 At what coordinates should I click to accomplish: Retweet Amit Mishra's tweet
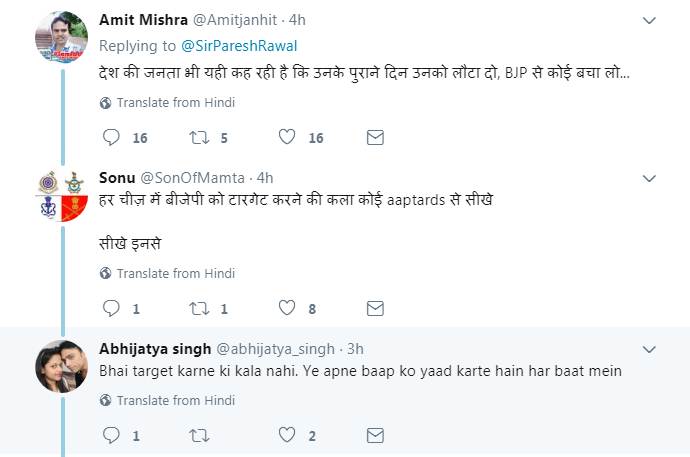coord(199,137)
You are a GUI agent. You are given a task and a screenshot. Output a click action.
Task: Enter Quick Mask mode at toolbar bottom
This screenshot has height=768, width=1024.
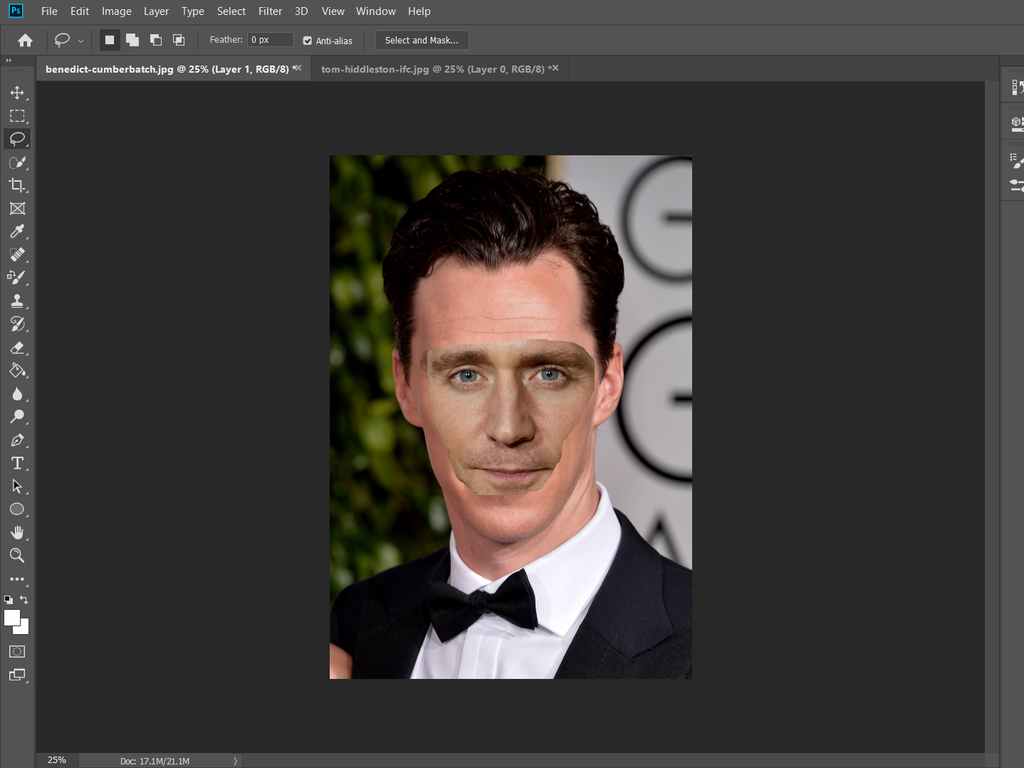16,650
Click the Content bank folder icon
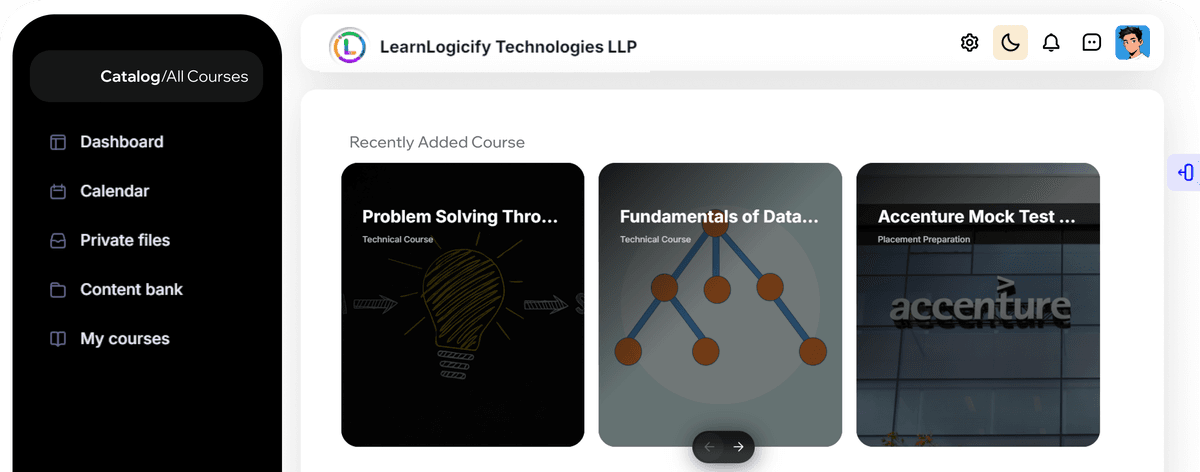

◆ ◆ ◆ ◆

Render every line of the rows above as a Markdown table with the columns "No." and "Text", giving each line its row number and omitting blank lines. Leave the pictures out of the table.

**SOLUTION FOR THIS PROBLEM:**
| No. | Text |
|---|---|
| 1 |  At what coordinates should I click to accomplish: Retweet Amit Mishra's tweet |
| 2 | coord(199,137) |
| 3 | You are a GUI agent. You are given a task and a screenshot. Output a click action. |
| 4 | Task: Enter Quick Mask mode at toolbar bottom |
| 5 | This screenshot has height=768, width=1024. |
| 6 | 16,650 |
| 7 | Click the Content bank folder icon |